I am posting this under a throwaway account but post on WSO semi frequently. I currently feel like I suck at my job. I keep forgetting things, keep doing things incorrectly, and am overall frustrated with it.
I wake up at 4:45AM to get to work by 7:30AM because I am sent all over the place in a major city. I get off work late (not IB late) and get home around 8:00PM. Just enough time to eat dinner, get ready for the next day, and spend an hour of my time to learn how to code. I don't move closer to work because I am sent all over the place and really do not have control of my situation. I have voiced concerns to management and gotten, "Yeah.. it's rough." and they increased the distance to another place they send me. Saturday traffic isn't as bad, but still isn't fun to wake up early all the time. Sleeping in is 6:00AM.
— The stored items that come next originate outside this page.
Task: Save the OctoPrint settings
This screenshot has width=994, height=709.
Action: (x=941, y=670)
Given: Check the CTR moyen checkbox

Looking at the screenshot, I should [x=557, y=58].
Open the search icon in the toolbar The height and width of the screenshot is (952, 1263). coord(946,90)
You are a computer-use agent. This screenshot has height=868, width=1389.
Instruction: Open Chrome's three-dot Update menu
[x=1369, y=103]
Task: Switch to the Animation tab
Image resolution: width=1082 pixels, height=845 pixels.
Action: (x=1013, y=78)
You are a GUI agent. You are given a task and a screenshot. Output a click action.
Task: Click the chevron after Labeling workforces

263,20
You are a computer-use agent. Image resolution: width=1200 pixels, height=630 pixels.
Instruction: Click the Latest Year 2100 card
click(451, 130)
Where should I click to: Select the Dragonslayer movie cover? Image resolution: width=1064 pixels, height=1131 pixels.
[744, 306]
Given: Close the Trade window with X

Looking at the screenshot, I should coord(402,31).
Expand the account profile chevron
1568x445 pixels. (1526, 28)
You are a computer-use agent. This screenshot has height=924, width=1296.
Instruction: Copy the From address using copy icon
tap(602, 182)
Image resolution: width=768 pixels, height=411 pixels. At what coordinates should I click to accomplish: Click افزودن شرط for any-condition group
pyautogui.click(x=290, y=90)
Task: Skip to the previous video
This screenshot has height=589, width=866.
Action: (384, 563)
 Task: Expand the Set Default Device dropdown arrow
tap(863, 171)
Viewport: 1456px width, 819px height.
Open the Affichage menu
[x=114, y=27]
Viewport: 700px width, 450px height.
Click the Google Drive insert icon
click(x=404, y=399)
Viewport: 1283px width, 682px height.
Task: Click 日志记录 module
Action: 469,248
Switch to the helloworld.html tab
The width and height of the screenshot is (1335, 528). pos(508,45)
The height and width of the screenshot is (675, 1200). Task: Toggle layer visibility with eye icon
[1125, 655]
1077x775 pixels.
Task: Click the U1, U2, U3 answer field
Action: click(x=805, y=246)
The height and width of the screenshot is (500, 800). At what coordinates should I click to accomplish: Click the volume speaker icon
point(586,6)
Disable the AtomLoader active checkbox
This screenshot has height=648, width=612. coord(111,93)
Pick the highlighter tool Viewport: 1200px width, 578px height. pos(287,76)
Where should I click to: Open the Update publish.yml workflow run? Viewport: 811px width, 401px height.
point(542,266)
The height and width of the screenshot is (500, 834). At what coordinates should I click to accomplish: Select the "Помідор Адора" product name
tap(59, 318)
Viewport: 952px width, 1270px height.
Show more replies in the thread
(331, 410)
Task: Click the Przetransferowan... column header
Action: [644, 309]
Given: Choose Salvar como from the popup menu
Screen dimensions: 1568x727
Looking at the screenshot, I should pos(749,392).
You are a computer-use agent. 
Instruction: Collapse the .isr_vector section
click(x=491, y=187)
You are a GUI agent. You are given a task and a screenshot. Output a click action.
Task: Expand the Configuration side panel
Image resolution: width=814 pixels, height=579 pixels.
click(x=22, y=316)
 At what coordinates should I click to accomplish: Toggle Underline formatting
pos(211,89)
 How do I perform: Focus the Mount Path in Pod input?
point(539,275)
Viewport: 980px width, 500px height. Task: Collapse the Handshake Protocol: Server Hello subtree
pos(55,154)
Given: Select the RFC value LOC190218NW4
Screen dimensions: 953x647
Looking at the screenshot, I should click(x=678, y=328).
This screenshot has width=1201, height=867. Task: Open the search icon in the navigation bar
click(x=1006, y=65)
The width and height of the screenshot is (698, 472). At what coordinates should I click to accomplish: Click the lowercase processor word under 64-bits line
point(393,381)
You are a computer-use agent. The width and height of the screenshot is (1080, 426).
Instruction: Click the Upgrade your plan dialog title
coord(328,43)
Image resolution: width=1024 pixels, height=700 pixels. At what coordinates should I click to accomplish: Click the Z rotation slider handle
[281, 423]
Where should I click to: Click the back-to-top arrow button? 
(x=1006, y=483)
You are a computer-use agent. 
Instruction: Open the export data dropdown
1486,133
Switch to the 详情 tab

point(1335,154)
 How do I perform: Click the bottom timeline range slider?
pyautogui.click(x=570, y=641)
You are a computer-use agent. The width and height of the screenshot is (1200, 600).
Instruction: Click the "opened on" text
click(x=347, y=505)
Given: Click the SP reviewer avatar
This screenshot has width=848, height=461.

Additionally, I outright hate my job. It's not a personal thing against a specific person- I genuinely have as much interest in my job as watching paint dry. I am not a paint enthusiast. It's boring and I feel lost. I am unsure of the processes of my job most of the time and nobody has time to sit down with me. I have been proactive about this and asked for their input, guidance, how they prefer things labeled. I reference old documents but each specific manager likes things very differently. The files here are so screwed up that I never know which manager is in charge of what.
I thought they genuinely disliked me or were hazing me. I talked to the VP in charge of me for a performance review and he said I am doing great. No complaints other than lack of experience within the company. So I asked how I can improve. Nothing, doing great.
I look around and it seems like everyone is dealing with mostly what I am dealing with. They sacrifice their lives and health. Unlike IB, we don't get paid for it. I make about half of what a 1st year Analyst makes. I know people above me aren't making it rain either. It's not like a "hockey stick" pay structure. No commissions, just a base salary. Bonus is $3k PRE tax.
Am I really stupid? Do I suck? Or is this pretty unreasonable? I really am trying to learn to code my way out of being miserable. Maybe the grass is always greener? Just want to hear if I am missing something, work is just like this, or I am just in a bad spot right now.